REQUIRED TASK :: Copy the records verbatim from the line containing "You are a computer-use" through the end of the records, both ends included, leaving out the pictures.
-- START DATA SHOWN --
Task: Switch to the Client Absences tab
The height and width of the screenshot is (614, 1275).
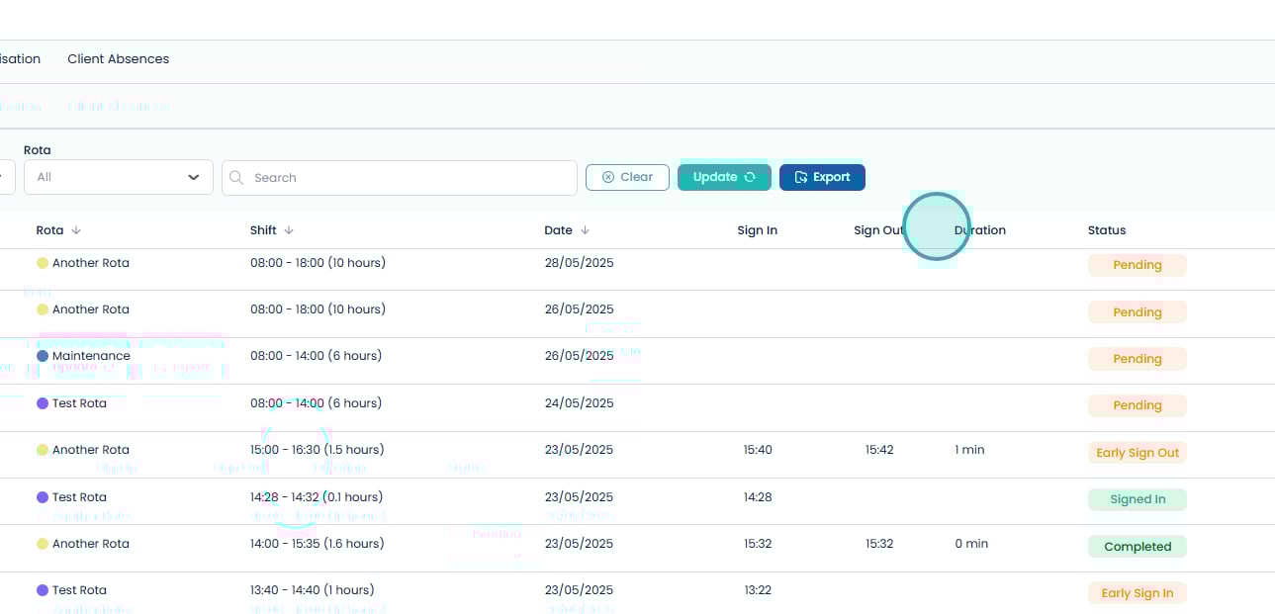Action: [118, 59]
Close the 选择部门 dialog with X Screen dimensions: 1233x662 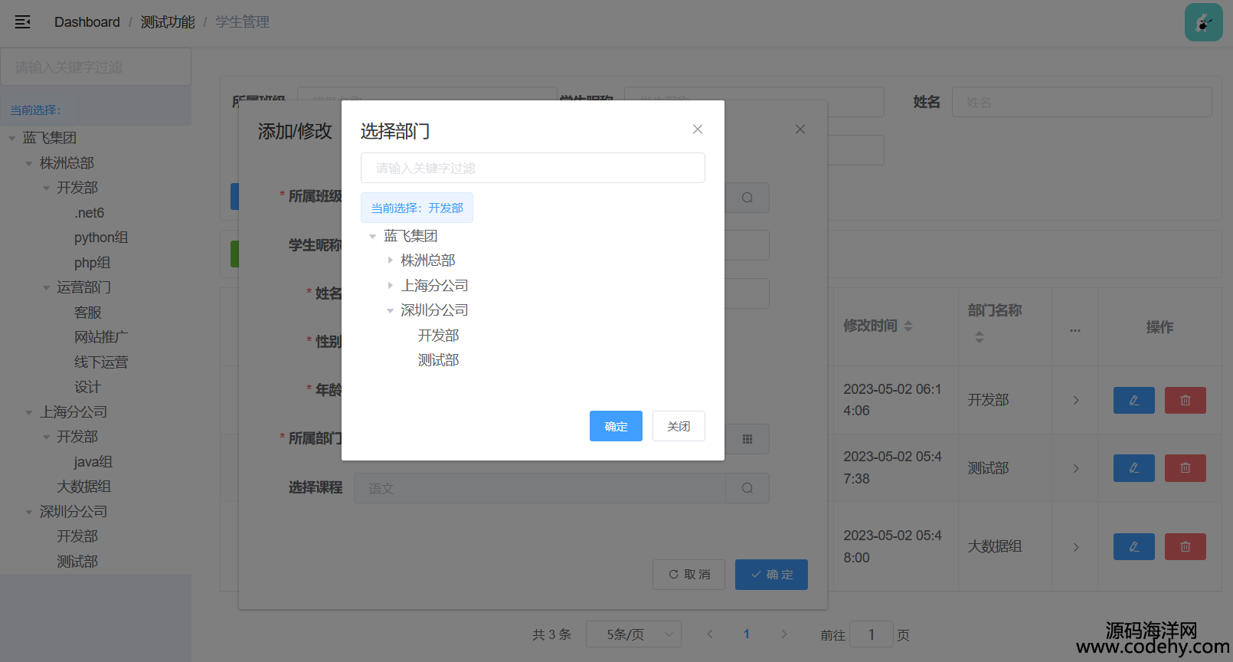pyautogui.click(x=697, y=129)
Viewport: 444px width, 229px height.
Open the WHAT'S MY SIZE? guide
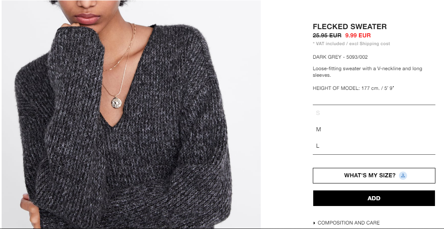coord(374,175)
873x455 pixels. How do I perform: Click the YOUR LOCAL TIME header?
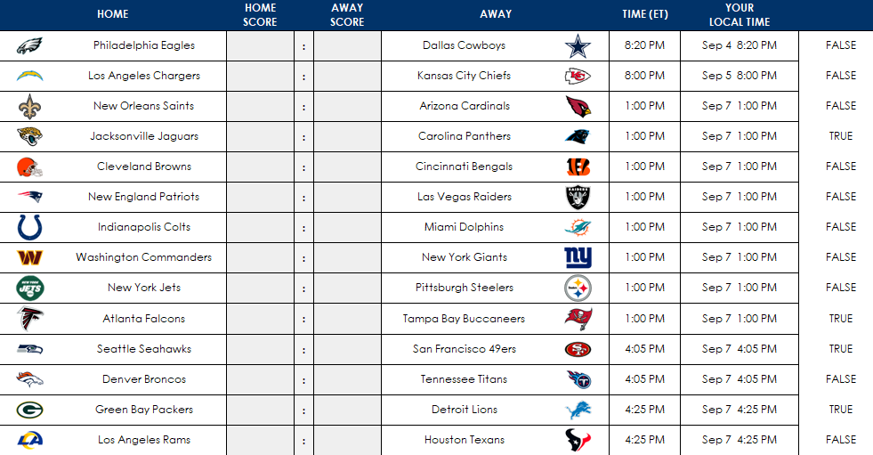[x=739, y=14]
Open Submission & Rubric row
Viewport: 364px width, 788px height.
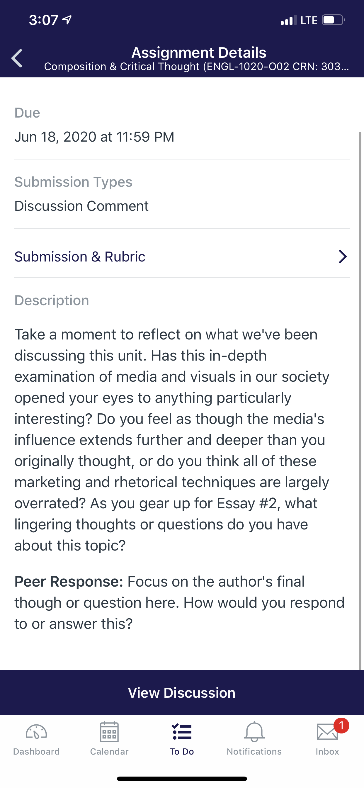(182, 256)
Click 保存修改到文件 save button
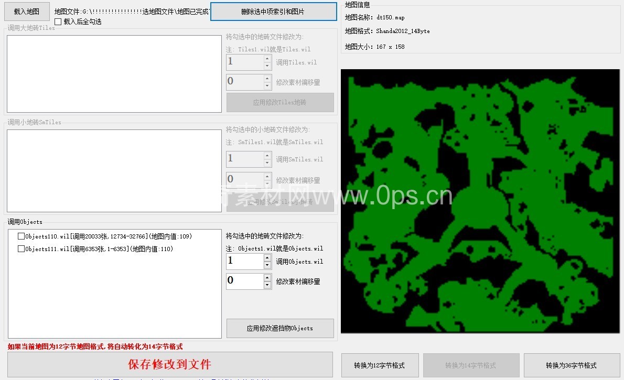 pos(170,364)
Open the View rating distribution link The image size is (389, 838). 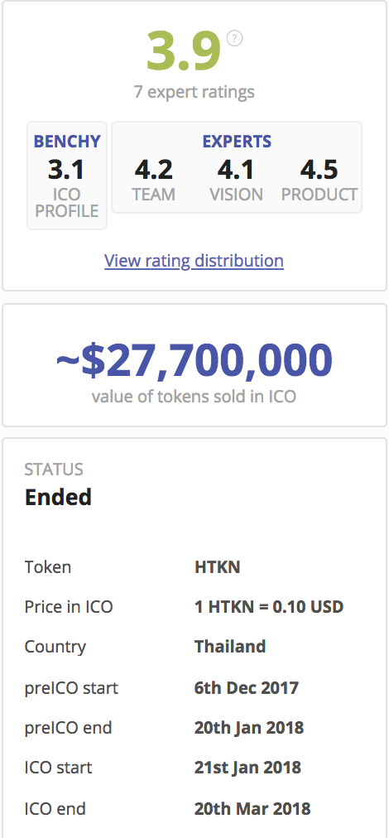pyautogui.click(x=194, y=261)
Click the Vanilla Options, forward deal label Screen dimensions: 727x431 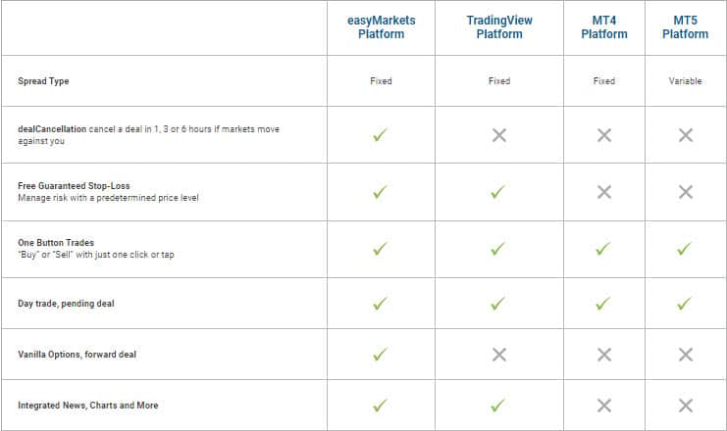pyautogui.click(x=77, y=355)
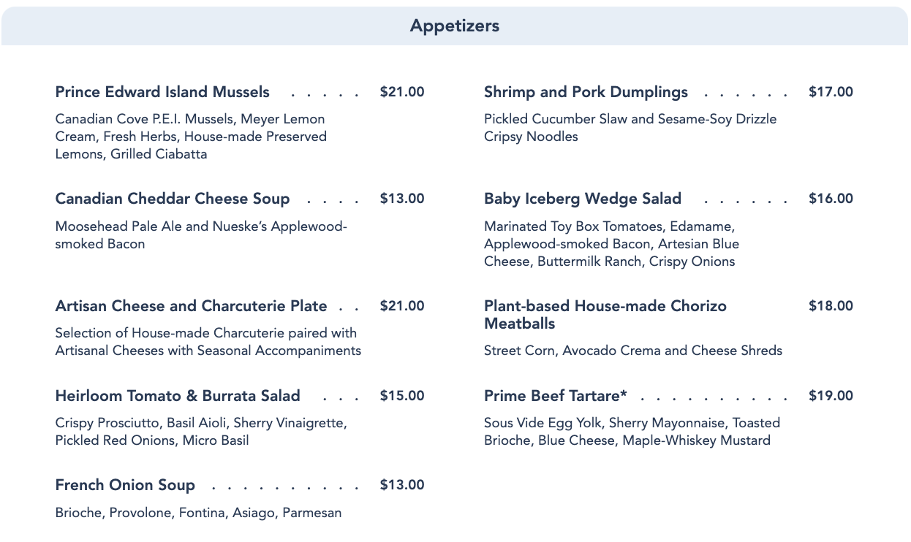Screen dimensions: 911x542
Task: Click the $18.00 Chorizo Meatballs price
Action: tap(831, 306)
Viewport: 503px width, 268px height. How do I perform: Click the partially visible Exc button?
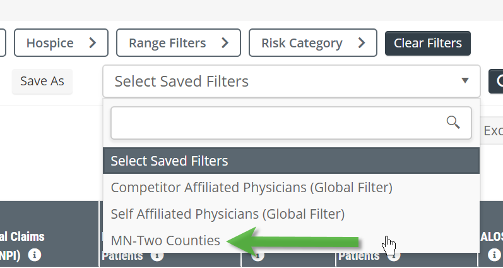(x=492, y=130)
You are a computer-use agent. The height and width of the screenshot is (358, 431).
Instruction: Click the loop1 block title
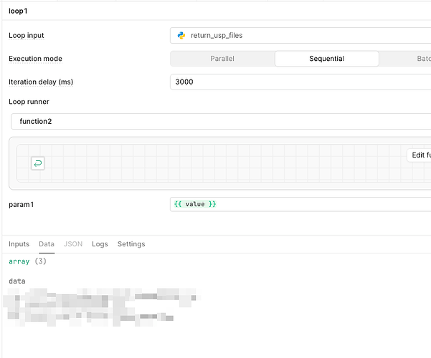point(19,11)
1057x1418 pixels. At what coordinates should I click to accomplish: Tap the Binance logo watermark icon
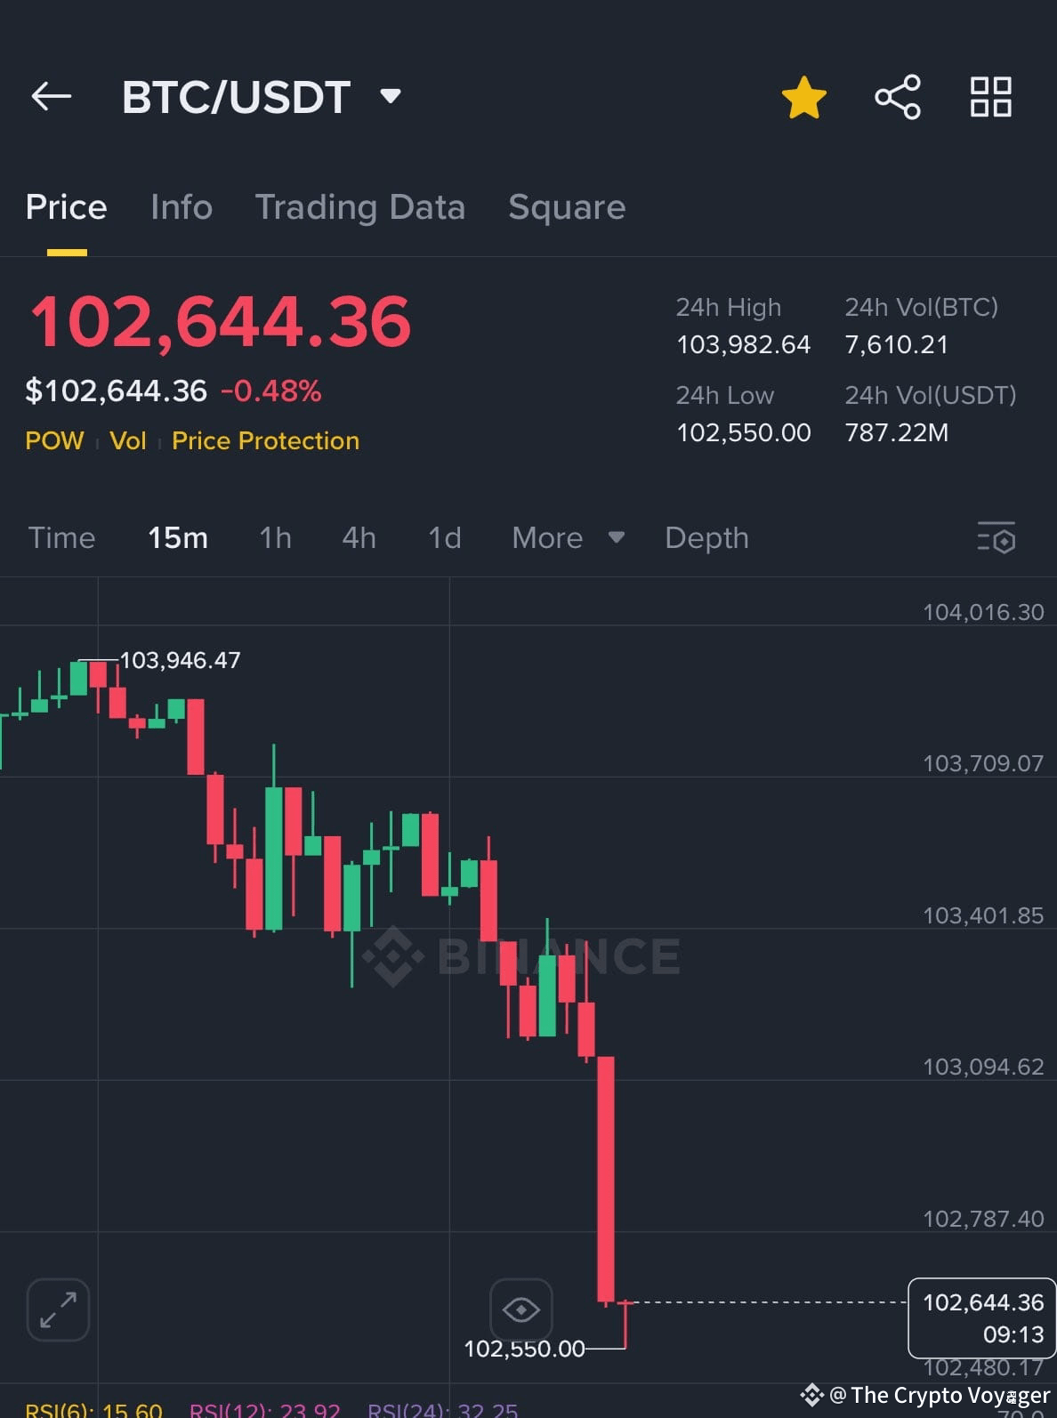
-- END DATA SHOWN --
REPLY TO THE TASK ::
You are a computer-use agent. The height and width of the screenshot is (358, 431).
Instruction: Click the loop1 block title
point(19,11)
1057x1418 pixels. At what coordinates should I click to accomplish: Tap the Binance logo watermark icon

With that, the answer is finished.